Many of the scripts are quite data intensive, and all the data is not included in Github because of the size limitations. To run scripts, you should have 'data' folder in the root of the project, and some additional folders in the data folder (these are specified later).
To use download_data.py, you should have 'data/raw' folder where you will get the train data jsons from years 2017 - 2019.
In the scripts folder run:
python download_data.py
To use clean.py you should now have 'data/raw' folder full of nice train jsons. Next step is to collect all necessary data from these seperate files into the same file.
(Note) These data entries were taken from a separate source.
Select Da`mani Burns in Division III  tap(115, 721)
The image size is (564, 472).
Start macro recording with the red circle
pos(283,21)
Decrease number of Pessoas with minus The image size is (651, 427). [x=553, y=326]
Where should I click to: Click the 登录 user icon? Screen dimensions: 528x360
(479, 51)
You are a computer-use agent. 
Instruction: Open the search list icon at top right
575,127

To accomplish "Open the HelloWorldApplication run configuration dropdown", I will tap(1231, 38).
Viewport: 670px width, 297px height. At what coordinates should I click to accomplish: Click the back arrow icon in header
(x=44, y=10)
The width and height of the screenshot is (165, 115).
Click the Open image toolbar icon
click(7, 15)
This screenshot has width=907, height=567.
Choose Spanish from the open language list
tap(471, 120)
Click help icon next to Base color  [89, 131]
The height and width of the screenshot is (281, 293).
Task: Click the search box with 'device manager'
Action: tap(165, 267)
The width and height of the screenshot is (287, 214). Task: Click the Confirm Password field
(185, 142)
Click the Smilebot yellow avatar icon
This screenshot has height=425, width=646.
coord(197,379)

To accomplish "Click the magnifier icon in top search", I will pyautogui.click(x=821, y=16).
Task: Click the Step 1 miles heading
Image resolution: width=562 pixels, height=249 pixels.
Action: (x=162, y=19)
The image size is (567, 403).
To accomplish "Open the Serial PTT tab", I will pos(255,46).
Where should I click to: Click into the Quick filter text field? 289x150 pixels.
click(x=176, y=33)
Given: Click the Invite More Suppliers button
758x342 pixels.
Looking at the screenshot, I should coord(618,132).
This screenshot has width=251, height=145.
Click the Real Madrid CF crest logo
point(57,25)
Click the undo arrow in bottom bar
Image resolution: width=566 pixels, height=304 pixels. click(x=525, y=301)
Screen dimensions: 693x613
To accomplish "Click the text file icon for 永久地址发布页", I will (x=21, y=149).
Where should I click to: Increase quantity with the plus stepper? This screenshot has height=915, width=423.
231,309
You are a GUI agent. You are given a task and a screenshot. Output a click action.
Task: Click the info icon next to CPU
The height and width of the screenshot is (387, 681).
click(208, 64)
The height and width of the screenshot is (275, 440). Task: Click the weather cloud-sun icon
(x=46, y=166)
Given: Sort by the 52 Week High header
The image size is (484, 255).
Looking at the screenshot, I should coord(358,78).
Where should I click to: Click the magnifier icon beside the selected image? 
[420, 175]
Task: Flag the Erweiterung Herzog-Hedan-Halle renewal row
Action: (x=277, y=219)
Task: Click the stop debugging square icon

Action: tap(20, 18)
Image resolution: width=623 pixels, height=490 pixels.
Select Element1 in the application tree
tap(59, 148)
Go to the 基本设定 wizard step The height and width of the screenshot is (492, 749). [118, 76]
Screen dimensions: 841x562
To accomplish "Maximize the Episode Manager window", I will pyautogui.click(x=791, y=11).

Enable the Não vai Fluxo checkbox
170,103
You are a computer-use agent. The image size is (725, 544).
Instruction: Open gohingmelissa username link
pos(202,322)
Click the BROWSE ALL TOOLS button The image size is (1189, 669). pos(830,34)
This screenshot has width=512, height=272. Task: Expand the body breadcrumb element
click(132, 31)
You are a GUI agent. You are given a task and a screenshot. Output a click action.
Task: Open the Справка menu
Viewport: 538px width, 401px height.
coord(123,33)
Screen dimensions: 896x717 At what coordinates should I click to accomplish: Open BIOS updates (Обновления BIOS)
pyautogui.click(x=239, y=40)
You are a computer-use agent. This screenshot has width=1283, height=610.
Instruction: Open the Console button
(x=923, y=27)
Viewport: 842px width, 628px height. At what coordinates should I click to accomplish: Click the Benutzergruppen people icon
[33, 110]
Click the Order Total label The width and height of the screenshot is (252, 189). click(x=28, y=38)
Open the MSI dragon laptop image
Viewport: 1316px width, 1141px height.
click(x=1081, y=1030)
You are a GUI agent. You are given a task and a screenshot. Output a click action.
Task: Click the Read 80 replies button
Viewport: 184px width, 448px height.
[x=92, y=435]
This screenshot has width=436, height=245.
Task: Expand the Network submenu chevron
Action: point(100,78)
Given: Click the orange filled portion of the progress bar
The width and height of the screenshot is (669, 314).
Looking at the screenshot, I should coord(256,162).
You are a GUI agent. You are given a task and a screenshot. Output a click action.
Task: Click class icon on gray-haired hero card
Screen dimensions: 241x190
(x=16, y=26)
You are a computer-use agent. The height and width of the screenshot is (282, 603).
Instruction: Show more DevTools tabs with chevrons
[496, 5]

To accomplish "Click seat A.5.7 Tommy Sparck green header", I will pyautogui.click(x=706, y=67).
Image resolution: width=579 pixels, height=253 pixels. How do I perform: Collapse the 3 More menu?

For this you should have a folder 'data/clean'. Running the clean script for data made of three year timetables takes around 0.5-1 hours.
In the scripts folder run:
python clean.py
To use merge.py, you should how have folder and file 'data/clean/trains.csv'. Now it is time to merge train data with weather data. For the end result you should have a folder 'data/merged'. Running the merge script should take 5-10 minutes.
In the scripts folder run:
python merge.py
To use model.py, you should now have folder and file 'data/merged/trains_and_weather.csv'. If your application does not yet have a ml-model or you want to make a new one, you can run this script. The created file will be situated in the already existing 'application' folder.
In the root folder run:
python model.py
Model will be created and model file saved, and in the terminal you can see accuracy score printed.
To start the application locally, and use run.py, you should now have ml-model file in 'application/model'.
In the root folder run:
python run.py
To see the application open browser in the address http://localhost:5000/home.